「恋する伊勢物語」俵 万智著 (1995、ちくま文庫)


 傷心の在原業平は京を出て東国へ下り、はるばる此地の隅田川にやってきて、渡舟に乗ることになった。
船頭に訊く。「あの鳥はなんという?」「みやこどり(京の鳥)と呼んでおります」。そこで恋唄を一首、
 名にし負はば いざ言問はむ都鳥 我が思ふ人は 有りや無しやと
乗船居合わせた皆が泣いたという。
 業平は、失意の底にあっても風流は失わない。それから伊勢斎宮と密通するほどの色男でもあった。だから
私は彼を勝手に師匠として崇めている(風流の方で)。東武さん、そんな業平の名をなぜ駅名から消したのだ?
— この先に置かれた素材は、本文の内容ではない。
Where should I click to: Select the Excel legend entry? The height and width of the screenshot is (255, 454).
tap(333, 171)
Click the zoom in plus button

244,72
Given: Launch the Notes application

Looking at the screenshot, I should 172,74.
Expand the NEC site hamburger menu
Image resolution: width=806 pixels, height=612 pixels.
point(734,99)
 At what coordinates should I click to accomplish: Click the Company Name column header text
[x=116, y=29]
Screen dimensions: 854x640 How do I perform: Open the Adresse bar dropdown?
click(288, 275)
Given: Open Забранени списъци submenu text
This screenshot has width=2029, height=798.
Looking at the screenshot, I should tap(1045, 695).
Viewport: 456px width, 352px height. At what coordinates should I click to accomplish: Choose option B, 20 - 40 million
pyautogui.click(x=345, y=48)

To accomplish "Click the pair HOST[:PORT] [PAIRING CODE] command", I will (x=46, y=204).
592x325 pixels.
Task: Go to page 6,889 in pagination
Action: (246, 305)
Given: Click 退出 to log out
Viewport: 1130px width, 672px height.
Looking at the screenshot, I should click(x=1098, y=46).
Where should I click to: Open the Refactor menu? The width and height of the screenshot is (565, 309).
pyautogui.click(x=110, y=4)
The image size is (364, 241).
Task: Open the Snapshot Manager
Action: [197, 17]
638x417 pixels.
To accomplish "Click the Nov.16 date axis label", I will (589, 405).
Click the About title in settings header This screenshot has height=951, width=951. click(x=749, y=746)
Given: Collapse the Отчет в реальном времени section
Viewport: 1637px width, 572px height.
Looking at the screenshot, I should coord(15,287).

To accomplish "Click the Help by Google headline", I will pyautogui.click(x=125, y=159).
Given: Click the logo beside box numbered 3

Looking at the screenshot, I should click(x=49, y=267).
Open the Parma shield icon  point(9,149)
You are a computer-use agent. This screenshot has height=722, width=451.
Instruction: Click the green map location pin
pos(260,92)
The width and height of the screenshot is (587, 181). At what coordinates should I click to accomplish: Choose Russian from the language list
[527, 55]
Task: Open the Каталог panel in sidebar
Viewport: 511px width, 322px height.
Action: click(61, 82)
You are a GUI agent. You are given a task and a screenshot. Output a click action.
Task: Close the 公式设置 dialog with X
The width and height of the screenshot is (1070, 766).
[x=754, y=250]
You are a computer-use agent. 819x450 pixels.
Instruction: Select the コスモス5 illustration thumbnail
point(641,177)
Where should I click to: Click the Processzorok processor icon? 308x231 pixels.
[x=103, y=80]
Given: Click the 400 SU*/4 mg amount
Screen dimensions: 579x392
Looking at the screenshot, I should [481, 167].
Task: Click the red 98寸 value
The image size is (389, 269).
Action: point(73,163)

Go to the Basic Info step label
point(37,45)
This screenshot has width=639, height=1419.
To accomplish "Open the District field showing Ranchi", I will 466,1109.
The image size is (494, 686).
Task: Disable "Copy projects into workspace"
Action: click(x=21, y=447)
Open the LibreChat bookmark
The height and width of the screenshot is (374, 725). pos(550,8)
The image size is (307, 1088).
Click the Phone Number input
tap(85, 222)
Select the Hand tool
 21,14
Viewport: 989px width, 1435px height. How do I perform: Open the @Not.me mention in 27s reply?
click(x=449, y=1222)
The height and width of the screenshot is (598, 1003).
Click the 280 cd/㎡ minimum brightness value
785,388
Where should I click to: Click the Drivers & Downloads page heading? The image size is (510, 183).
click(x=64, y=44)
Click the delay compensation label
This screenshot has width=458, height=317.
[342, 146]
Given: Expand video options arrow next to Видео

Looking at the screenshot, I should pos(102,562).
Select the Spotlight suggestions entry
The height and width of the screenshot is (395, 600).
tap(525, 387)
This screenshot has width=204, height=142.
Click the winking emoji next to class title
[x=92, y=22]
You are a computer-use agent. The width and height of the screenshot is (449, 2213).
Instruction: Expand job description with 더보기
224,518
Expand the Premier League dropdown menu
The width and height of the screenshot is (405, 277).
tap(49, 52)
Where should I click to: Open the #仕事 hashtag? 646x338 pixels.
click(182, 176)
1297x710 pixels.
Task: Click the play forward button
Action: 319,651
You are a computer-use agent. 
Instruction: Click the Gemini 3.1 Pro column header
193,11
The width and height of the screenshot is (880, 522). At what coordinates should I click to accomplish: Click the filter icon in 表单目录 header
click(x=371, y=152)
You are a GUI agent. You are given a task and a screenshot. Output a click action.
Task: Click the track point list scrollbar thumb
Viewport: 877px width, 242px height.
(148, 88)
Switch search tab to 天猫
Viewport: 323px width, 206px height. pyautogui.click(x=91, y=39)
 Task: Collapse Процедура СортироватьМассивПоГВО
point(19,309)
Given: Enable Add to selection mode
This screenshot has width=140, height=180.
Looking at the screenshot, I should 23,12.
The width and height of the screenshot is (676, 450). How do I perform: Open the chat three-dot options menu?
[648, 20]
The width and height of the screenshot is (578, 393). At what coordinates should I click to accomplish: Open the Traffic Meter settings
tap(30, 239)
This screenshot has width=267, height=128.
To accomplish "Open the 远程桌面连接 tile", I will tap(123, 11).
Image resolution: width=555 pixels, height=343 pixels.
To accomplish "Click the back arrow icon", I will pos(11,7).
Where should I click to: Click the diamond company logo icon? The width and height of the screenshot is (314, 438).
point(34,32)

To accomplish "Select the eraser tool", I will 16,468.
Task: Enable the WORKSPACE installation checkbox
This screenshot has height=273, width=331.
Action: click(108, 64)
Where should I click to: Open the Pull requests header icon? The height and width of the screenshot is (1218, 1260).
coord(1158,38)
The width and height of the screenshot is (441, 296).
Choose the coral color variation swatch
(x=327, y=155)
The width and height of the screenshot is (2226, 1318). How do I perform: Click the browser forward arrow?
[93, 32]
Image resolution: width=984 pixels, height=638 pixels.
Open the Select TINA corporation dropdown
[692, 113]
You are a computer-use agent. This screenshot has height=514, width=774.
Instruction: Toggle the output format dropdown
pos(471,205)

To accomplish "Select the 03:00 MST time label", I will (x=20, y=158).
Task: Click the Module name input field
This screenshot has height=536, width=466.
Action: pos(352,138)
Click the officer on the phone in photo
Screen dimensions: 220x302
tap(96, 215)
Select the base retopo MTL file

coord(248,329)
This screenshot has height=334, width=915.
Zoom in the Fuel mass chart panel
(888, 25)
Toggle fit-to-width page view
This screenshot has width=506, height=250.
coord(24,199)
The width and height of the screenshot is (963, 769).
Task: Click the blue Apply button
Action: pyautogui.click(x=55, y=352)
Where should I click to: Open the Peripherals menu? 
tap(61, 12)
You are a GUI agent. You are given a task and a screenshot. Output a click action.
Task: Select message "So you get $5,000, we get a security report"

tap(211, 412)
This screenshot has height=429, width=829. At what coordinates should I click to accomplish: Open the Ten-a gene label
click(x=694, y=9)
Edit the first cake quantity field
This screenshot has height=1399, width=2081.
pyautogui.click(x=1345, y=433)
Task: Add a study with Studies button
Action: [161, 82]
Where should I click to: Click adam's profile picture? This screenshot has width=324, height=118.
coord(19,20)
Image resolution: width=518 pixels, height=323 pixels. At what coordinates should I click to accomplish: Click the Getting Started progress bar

 閑話休題、俵さんは高校の国語の先生だったのですね。本書は古典の現代語訳ではなく、各段(章)に
基づいた半エッセイ。古語の説明も背景の解説も随所に散りばめられている。伊勢物語はもともと恋バナ
だらけだけども、彼女の解釈でとたんに昼メロ化。しかもユルい。話は脱線。「障害があるほど恋は燃え
やすい」「愛の殺し文句はどんなプレゼントより愛を永遠にする」「誤解は今も昔も恋をハッピーにする」etc。
恋愛指南ですかね。俵先生の授業を受けたかった。短くも意味深な言葉を発せるのは、歌人ならではの
文才であろう。そしてクライマックス「狩の使」。当時の娯楽小説ですからね、18禁だったかもしれない。
高校の教科書には、「東下り」なんかどうでもいいから、こういう段だけ入れておけばよいのだ。高校生に
朝っぱらからラブシーンを朗読させるのもどうかとは思うが、ツカミの問題ね。食わず嫌いはよくない。
古典は日常から縁遠いと思っていた。この本でまさに目からコンタクトが落ちた。